Detecting abbreviations in discharge summaries using machine learning methods.

Wu Y, Rosenbloom ST, Denny JC, Miller RA, Mani S, Giuse DA, Xu H. Detecting abbreviations in discharge summaries using machine learning methods. AMIA ... Annual Symposium proceedings / AMIA Symposium. AMIA Symposium. 2011(2011). 1541-9. PMID: 22195219 [PubMed] PMCID: PMC3243185

Abstract

Recognition and identification of abbreviations is an important, challenging task in clinical natural language processing (NLP). A comprehensive lexical resource comprised of all common, useful clinical abbreviations would have great applicability. The authors present a corpus-based method to create a lexical resource of clinical abbreviations using machine-learning (ML) methods, and tested its ability to automatically detect abbreviations from hospital discharge summaries. Domain experts manually annotated abbreviations in seventy discharge summaries, which were randomly broken into a training set (40 documents) and a test set (30 documents).

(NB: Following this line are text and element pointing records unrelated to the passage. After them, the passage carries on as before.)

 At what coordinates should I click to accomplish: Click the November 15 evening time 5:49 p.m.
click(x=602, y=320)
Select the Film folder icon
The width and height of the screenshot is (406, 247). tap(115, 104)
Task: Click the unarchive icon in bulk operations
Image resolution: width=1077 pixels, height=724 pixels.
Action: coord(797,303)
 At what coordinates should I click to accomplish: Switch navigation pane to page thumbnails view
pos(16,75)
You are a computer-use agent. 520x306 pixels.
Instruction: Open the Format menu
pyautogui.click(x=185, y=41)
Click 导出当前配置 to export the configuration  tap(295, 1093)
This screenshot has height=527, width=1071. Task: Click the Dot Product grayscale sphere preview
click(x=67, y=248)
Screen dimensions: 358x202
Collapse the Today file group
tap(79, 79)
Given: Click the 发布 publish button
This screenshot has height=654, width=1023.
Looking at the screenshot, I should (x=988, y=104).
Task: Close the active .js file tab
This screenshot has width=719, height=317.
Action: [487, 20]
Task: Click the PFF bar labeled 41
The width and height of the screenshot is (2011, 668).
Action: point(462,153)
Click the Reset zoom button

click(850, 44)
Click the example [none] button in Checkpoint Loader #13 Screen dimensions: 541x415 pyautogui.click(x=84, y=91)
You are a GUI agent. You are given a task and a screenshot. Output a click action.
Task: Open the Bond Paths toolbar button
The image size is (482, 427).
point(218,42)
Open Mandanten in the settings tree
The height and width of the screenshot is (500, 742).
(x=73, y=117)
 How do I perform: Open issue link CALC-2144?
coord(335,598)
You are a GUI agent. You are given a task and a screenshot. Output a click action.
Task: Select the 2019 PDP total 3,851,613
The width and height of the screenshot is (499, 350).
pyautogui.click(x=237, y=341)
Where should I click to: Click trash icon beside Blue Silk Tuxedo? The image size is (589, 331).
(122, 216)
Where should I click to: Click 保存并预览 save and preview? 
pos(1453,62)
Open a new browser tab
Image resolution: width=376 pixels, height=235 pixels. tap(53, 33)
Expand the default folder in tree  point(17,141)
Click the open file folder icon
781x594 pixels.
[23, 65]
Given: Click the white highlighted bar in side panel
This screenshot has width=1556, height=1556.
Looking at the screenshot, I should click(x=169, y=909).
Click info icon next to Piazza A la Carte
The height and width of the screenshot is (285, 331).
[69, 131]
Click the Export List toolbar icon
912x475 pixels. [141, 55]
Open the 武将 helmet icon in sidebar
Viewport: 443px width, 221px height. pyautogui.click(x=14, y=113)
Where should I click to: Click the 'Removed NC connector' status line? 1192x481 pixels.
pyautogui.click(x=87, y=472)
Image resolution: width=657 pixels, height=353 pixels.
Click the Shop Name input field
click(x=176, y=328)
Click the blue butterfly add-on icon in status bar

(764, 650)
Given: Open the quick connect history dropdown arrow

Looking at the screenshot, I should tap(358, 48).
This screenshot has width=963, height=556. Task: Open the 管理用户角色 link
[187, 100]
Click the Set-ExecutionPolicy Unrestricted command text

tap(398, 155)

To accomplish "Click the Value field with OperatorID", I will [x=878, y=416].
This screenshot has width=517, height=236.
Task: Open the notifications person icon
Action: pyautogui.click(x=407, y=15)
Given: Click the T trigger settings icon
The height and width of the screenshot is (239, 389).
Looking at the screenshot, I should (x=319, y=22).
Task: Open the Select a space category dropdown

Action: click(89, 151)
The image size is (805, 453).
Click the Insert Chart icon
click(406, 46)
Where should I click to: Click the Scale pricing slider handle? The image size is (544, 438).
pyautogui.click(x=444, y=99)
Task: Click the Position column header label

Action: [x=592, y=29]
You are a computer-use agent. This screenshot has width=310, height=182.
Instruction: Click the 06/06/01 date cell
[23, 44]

We implemented and evaluated several ML algorithms using the training set and a list of pre-defined features. The subsequent evaluation using the test set showed that the Random Forest classifier had the highest F-measure of 94.8% (precision 98.8% and recall of 91.2%). When a voting scheme was used to combine output from various ML classifiers, the system achieved the highest F-measure of 95.7%.